Pull out each line of the items below that contains the word "height", and list those lines.
>> START Data shown
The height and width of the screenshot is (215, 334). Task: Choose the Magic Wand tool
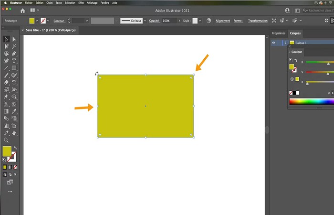14,46
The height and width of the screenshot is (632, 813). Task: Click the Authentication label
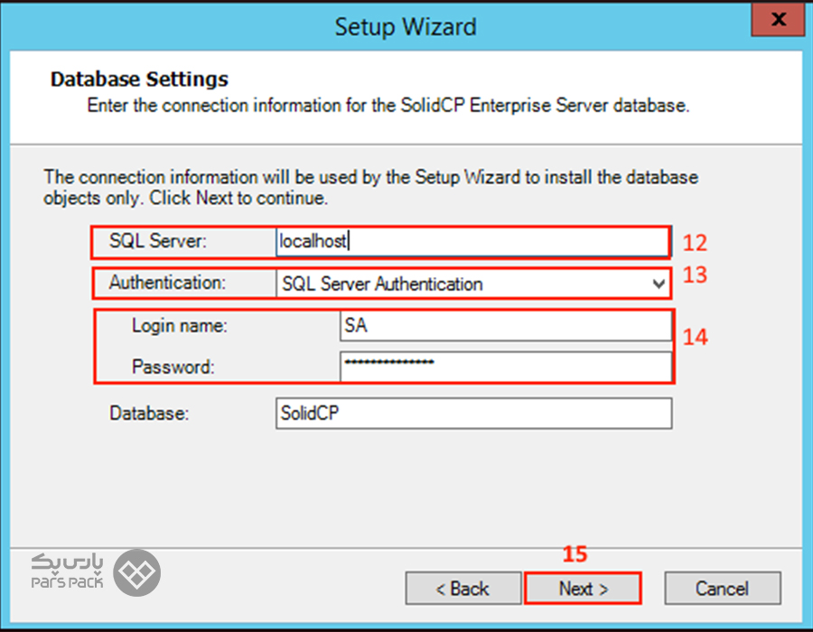click(167, 283)
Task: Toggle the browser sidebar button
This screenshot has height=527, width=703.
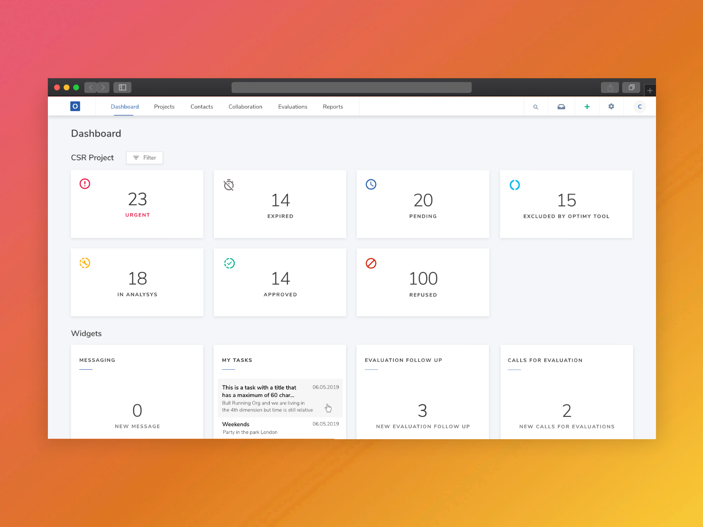Action: [x=123, y=87]
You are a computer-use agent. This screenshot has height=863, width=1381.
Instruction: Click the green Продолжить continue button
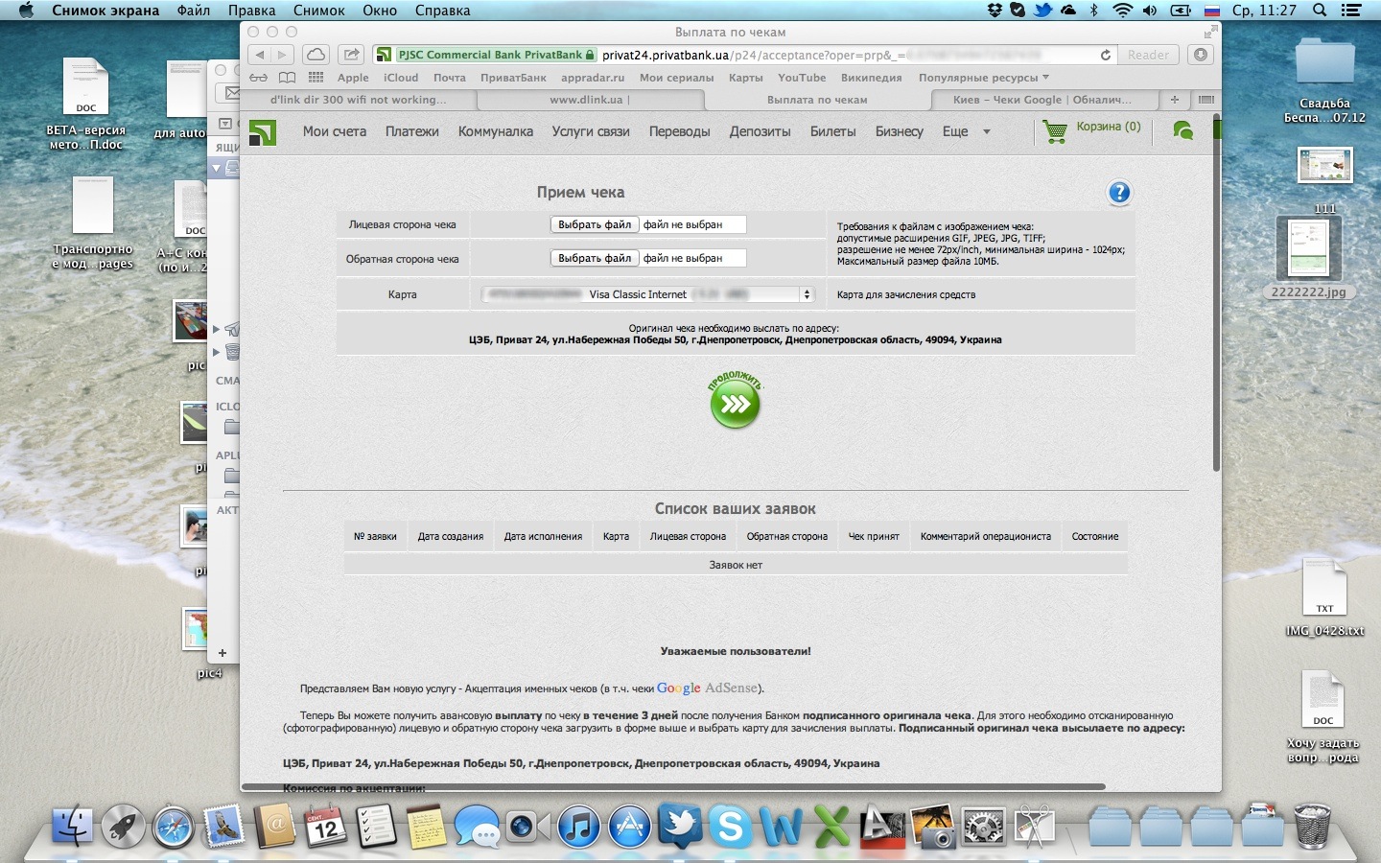click(735, 403)
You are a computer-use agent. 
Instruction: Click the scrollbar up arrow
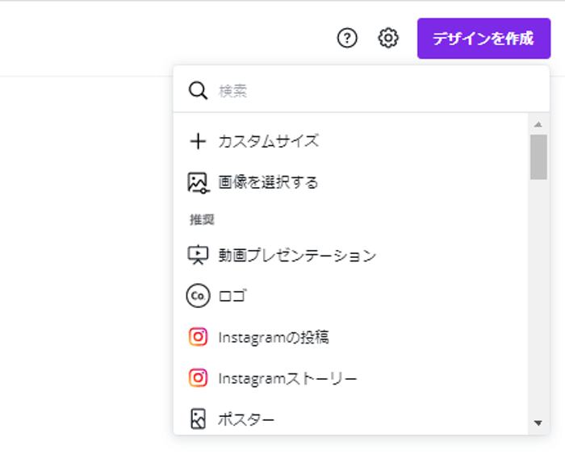(538, 124)
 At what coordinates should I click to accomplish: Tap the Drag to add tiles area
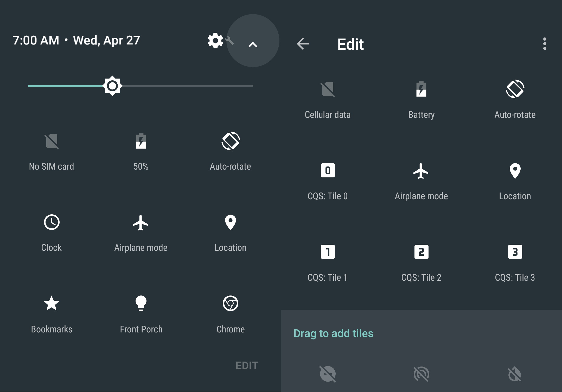coord(333,333)
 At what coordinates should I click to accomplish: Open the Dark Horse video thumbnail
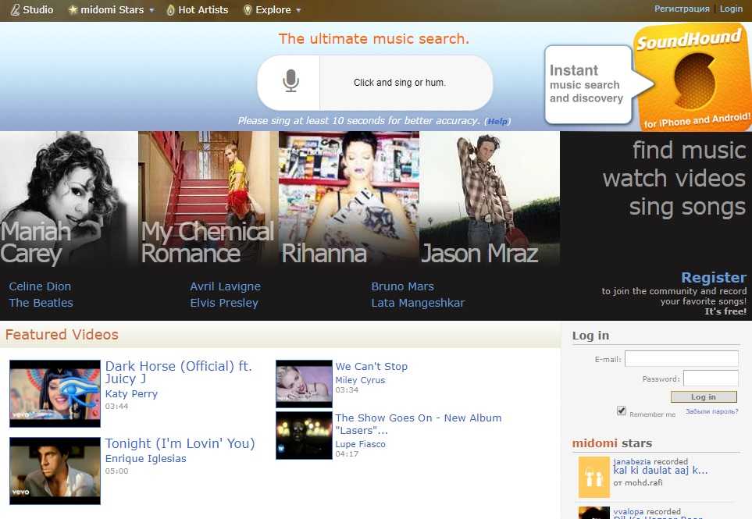coord(55,393)
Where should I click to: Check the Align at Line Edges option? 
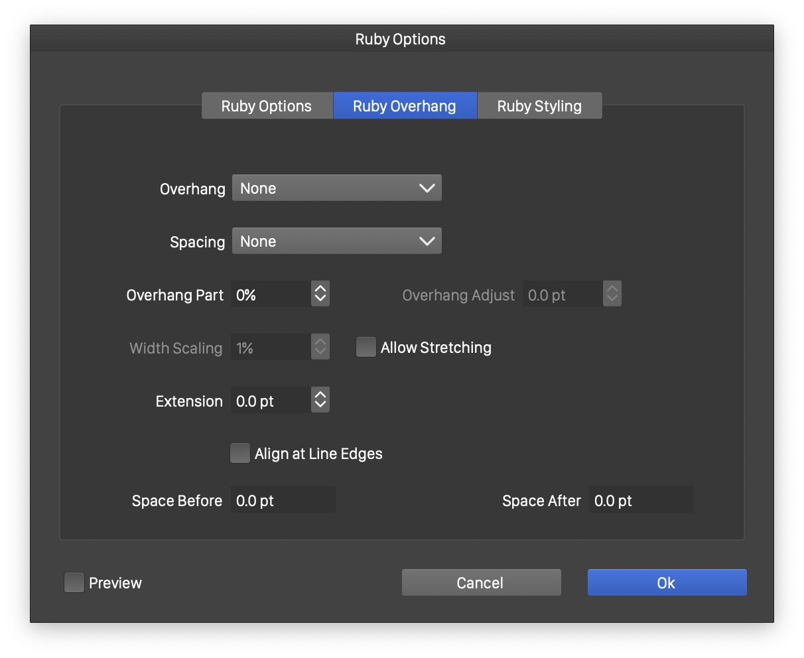pos(240,454)
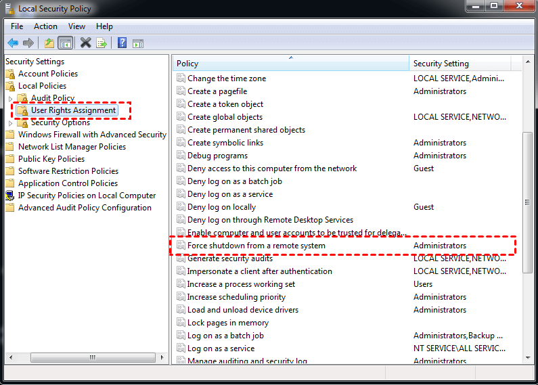Go up one level using the folder icon
Image resolution: width=538 pixels, height=385 pixels.
[49, 43]

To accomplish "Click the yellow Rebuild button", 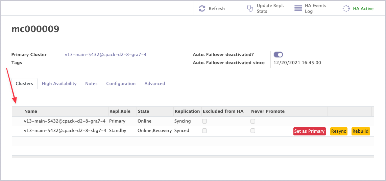I will point(360,131).
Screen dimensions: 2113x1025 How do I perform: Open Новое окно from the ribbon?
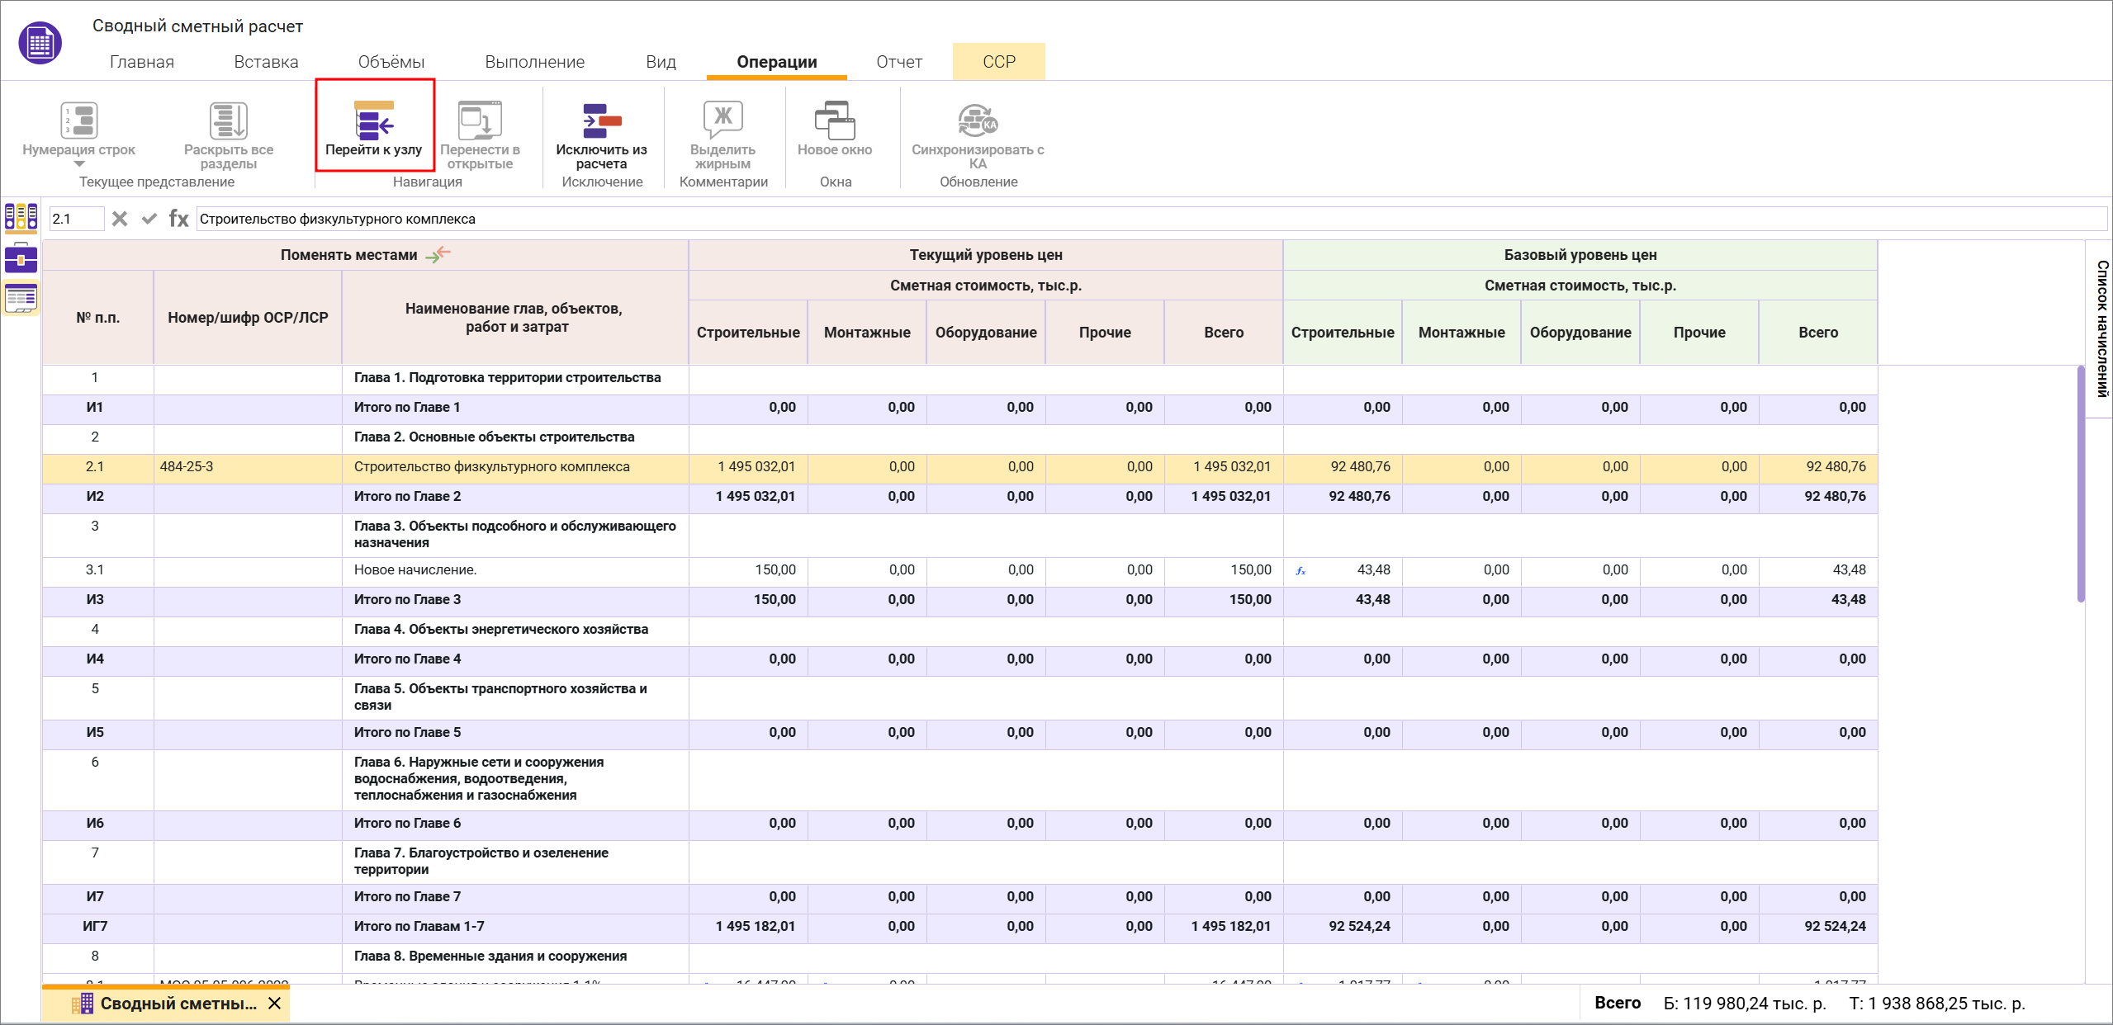point(834,121)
>> END Data shown
_Task answer_
The height and width of the screenshot is (215, 334). Task: Choose the Magic Wand tool
The height and width of the screenshot is (632, 813). Task: Click the Authentication label
This screenshot has height=527, width=703.
You are a computer-use agent. This screenshot has height=863, width=1381.
Image resolution: width=538 pixels, height=385 pixels.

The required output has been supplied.